A bacterium known as Propionibacterium acnes lives naturally on the skin. It’s normally harmless, but when a sebaceous gland becomes blocked, it can start to reproduce and trigger an immune response, causing the pimple to become inflamed and grow large.
How to Treat It?
- A short course of oral antibiotics can help, but overuse can lead to antibiotic resistance meaning they become ineffective, so you don’t want to rely on this on a regular basis.
- Products that support your microbiome and contain antibacterials like azelaic acid, AHAs (like glycolic acid), and BHAs (like salicylic acid) are useful. But take care not to strip your skin of its natural oils – protect that skin barrier and use panthenol alongside if your skin is feeling sensitive.
- Laser treatments like ClearLift and plasma treatments like AgeJet can also help, by killing the bacteria, though you have to be the right candidate and results may vary- it’s useful to come in for a consultation for this.
Other Things to Know
- Skin cell turnover takes around six weeks. Be patient with new products.
- Acne treatment is a journey, but there are many proven methods to help you clear your skin with patience and consistency, you will get there.
- Certain dietary factors may contribute to acne, be mindful of overindulging in dairy products and high glycemic index foods (sugars and fats).

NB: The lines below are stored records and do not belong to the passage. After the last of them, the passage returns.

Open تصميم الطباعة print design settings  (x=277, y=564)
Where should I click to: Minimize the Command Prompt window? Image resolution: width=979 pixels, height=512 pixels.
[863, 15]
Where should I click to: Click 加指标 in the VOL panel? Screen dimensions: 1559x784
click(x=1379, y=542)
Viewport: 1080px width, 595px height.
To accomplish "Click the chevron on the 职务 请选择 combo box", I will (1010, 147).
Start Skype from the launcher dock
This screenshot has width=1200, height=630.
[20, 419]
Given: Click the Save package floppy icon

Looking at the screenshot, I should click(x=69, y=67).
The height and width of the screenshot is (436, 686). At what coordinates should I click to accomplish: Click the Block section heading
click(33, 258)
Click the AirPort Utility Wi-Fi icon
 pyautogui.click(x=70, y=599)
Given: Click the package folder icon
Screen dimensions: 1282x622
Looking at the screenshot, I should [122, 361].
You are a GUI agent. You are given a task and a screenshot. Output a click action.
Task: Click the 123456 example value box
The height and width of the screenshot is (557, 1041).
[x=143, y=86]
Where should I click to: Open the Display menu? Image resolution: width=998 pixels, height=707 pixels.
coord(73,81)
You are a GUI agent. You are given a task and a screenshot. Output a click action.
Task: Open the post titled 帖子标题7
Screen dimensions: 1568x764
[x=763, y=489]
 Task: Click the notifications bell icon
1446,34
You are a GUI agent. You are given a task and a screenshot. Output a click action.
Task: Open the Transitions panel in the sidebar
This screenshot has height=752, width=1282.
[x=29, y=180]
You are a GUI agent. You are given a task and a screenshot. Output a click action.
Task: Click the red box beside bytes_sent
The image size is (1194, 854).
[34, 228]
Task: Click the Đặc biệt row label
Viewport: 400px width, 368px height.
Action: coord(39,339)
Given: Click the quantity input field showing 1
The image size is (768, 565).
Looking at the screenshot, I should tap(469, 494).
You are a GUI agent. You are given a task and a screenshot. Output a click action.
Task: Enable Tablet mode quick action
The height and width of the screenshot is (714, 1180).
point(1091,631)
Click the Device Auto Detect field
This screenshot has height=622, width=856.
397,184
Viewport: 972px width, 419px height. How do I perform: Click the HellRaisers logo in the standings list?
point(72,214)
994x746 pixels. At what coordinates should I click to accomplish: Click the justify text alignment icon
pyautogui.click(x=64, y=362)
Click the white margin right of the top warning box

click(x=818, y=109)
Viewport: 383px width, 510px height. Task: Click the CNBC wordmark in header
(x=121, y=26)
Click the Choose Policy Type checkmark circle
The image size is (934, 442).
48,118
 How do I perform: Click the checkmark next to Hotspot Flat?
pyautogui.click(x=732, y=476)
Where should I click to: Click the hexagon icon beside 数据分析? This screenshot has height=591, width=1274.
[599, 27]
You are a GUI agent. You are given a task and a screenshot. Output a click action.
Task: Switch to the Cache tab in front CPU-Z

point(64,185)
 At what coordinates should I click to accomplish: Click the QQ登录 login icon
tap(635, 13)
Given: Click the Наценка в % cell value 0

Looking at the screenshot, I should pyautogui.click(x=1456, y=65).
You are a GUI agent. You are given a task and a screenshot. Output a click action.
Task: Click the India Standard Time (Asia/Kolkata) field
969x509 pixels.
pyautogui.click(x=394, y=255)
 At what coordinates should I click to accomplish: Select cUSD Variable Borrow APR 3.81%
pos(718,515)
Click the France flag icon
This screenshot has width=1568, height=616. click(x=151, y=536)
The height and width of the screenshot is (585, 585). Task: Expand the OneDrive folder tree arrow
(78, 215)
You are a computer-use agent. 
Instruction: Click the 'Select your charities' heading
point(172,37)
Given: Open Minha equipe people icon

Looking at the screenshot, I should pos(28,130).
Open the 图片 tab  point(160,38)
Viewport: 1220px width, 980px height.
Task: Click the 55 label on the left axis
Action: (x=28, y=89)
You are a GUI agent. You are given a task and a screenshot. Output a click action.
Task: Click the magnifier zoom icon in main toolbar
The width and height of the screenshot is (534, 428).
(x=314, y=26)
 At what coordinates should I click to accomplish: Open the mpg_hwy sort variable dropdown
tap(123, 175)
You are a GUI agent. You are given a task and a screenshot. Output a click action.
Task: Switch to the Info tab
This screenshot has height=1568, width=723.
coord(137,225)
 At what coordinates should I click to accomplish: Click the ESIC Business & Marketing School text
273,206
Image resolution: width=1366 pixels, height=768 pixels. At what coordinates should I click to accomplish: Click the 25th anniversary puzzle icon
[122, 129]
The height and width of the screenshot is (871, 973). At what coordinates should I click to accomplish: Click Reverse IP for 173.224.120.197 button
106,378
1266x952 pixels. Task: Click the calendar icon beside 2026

Before and after acne treatment
Type of lesions
References:
- American Academy of Dermatology: Guidelines on the use of oral spironolactone and isotretinoin for acne treatment.
- Journal of Clinical and Aesthetic Dermatology: Studies on the efficacy and safety of retinoids in acne management.
- Dermatologic Therapy: Research on the role of the microbiome in acne and the use of antibiotics.